------ Recorded information
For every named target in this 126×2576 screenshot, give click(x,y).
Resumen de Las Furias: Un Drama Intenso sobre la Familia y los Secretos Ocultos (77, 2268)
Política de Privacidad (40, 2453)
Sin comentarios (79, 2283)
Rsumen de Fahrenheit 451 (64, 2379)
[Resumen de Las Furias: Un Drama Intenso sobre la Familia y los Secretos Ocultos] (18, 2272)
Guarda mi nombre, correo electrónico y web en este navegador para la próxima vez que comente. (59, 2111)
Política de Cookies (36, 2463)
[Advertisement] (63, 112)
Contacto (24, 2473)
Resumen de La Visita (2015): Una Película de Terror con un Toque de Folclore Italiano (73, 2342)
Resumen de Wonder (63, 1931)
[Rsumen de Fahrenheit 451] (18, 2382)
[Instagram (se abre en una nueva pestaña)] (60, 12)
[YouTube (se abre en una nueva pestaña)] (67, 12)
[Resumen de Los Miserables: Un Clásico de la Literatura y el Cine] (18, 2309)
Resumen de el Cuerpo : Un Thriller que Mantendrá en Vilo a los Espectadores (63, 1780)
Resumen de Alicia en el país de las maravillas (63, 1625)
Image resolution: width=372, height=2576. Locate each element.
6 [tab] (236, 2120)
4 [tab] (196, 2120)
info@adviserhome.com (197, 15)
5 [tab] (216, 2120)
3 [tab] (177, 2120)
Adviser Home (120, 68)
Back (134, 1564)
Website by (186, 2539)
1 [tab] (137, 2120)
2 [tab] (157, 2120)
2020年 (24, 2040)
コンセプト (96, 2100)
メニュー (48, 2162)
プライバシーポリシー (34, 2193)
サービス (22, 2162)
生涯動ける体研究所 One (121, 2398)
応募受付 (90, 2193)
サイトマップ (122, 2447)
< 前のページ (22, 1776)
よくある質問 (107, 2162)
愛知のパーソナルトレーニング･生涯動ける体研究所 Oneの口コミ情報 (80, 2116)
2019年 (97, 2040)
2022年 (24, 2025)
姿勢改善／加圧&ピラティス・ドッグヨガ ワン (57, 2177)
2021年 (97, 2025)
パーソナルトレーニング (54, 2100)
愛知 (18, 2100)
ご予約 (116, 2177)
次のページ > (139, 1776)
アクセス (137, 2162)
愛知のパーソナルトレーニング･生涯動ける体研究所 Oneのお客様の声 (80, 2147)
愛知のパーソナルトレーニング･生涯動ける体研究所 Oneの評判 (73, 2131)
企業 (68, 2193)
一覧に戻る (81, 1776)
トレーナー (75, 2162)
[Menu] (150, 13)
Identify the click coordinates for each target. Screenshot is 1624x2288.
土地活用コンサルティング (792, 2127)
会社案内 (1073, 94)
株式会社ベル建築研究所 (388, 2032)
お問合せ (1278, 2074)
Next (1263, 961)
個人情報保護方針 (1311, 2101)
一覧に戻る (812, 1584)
------------
◆ **What is needed**
Copy out all lines above that include the string "Fahrenheit".

◆ **Exercise response**
Rsumen de Fahrenheit 451 (64, 2379)
[Rsumen de Fahrenheit 451] (18, 2382)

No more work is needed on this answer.